* _Action item_
Your reply should be only the number of lines in the material below that include the word "value".

*** Block opens ***

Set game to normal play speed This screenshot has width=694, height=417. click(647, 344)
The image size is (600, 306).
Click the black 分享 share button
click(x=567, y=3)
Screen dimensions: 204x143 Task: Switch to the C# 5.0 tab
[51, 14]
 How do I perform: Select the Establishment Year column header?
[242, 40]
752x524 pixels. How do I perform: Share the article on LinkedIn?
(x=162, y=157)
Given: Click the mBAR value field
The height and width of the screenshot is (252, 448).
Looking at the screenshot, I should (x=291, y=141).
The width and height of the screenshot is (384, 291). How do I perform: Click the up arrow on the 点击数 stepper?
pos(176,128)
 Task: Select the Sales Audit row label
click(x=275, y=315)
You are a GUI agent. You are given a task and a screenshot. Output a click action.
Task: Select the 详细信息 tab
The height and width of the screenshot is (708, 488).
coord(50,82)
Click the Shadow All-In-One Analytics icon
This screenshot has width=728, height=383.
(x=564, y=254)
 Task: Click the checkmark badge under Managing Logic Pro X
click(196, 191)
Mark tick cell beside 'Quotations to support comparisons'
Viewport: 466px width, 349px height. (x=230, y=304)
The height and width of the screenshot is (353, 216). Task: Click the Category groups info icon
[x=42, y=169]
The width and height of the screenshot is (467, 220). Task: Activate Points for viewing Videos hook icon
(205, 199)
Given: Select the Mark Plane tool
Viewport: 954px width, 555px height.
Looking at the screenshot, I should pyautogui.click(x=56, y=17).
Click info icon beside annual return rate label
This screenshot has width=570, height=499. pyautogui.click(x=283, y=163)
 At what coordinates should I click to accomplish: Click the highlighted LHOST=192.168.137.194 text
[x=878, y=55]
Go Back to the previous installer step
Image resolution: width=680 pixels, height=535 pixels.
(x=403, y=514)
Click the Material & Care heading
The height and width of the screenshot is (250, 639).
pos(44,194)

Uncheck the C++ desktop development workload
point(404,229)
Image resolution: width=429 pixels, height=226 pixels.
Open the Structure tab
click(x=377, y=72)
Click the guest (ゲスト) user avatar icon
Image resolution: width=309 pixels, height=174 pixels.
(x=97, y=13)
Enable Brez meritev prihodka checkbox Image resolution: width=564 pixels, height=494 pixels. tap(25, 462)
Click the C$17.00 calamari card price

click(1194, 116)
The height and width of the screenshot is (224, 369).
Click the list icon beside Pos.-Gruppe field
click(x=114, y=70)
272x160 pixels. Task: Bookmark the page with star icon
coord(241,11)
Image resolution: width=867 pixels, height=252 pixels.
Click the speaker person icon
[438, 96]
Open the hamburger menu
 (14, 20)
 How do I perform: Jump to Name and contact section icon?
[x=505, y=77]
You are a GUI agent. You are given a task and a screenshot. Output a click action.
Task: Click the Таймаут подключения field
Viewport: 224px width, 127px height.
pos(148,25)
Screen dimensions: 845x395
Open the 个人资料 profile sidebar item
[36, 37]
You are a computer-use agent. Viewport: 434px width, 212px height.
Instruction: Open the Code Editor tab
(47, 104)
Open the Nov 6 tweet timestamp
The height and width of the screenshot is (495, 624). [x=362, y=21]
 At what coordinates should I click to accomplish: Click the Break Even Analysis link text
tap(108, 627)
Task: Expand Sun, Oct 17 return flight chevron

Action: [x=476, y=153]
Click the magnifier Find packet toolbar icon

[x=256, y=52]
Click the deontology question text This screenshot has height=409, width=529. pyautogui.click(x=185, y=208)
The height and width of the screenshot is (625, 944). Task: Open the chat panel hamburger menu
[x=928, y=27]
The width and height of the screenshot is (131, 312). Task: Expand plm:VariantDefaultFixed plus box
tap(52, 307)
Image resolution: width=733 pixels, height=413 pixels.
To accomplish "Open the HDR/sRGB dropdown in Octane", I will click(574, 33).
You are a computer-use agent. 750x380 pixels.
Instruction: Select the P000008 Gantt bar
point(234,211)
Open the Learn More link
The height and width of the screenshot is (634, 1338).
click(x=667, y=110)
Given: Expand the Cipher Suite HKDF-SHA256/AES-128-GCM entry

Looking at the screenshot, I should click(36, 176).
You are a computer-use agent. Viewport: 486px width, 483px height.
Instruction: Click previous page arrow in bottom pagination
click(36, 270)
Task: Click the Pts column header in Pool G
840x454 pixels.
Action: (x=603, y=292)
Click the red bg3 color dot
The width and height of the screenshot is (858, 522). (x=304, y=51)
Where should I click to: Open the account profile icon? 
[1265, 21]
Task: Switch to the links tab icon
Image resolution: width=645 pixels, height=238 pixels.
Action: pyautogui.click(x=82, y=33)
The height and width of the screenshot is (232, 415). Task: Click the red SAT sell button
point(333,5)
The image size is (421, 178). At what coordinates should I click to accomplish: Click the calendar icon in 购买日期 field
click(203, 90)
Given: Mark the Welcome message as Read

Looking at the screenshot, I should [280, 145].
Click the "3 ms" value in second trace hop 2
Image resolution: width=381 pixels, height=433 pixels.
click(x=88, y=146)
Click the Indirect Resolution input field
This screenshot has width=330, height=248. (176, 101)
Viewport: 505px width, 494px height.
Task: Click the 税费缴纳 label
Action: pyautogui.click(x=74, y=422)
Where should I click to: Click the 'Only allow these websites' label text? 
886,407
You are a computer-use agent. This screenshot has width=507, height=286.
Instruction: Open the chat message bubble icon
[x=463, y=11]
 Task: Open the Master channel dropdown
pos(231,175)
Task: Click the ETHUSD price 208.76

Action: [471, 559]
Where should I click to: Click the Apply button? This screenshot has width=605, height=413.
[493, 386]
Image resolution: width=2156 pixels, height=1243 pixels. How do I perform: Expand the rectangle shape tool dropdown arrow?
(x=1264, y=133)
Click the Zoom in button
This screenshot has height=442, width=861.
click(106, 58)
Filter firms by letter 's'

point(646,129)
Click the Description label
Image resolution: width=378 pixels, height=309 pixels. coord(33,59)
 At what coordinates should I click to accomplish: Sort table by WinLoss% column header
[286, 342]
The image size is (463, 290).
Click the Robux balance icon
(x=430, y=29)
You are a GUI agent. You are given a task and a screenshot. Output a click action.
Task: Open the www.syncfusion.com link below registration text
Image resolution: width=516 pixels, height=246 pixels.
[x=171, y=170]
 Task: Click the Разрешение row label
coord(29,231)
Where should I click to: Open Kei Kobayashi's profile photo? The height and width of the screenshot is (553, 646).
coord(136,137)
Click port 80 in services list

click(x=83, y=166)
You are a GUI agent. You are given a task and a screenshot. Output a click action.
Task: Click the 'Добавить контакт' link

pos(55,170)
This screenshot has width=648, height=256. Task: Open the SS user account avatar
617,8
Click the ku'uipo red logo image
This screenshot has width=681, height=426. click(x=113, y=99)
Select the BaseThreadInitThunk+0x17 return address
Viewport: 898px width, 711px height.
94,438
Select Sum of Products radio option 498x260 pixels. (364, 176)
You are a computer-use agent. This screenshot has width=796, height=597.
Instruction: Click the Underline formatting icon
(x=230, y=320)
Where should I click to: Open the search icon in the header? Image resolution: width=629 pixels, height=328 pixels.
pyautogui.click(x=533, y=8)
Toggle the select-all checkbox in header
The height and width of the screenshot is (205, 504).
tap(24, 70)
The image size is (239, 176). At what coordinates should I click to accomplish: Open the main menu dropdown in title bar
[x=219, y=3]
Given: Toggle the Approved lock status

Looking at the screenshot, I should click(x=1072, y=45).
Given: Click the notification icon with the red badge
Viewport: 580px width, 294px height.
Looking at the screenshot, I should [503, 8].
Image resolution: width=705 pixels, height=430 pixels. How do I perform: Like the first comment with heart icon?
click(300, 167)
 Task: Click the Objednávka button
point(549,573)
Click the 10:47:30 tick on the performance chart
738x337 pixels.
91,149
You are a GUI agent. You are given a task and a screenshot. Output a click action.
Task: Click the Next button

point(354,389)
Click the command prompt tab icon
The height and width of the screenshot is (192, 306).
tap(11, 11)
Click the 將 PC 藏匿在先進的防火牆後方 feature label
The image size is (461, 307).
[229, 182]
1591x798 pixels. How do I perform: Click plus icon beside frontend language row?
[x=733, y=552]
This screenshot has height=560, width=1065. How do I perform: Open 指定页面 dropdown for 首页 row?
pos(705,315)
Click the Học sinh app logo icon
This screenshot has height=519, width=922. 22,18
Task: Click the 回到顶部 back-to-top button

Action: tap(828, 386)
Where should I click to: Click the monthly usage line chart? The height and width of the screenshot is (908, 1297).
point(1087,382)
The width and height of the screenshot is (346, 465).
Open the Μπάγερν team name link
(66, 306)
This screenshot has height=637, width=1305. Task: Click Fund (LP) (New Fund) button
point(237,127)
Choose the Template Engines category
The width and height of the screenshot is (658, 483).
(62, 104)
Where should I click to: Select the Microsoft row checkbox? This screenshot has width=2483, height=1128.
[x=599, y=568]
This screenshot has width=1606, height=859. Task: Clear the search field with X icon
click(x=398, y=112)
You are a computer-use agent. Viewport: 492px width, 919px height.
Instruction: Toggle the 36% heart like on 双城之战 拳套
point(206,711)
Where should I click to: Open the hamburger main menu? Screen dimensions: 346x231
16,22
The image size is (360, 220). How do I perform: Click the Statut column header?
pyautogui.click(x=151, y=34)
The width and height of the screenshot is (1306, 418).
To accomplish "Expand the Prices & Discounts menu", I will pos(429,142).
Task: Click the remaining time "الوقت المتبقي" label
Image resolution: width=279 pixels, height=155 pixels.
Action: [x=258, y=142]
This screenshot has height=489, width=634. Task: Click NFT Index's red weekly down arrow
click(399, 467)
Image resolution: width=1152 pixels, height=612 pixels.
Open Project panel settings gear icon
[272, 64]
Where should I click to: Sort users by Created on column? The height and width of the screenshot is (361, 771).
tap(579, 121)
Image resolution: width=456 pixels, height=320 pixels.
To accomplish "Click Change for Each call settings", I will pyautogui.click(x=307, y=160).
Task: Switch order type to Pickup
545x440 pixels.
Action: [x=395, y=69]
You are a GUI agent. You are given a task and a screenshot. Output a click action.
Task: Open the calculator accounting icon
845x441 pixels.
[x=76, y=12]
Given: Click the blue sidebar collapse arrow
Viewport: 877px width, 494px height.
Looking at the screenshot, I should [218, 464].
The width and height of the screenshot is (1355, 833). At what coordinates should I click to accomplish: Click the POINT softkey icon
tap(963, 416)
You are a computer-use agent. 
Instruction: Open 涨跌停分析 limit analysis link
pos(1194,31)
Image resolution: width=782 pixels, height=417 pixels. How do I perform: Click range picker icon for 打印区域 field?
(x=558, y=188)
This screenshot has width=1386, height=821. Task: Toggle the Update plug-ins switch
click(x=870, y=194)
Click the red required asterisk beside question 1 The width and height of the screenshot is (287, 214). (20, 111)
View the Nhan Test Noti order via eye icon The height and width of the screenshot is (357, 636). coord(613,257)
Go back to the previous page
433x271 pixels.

*** Block closes ***

* _Result for this task_
2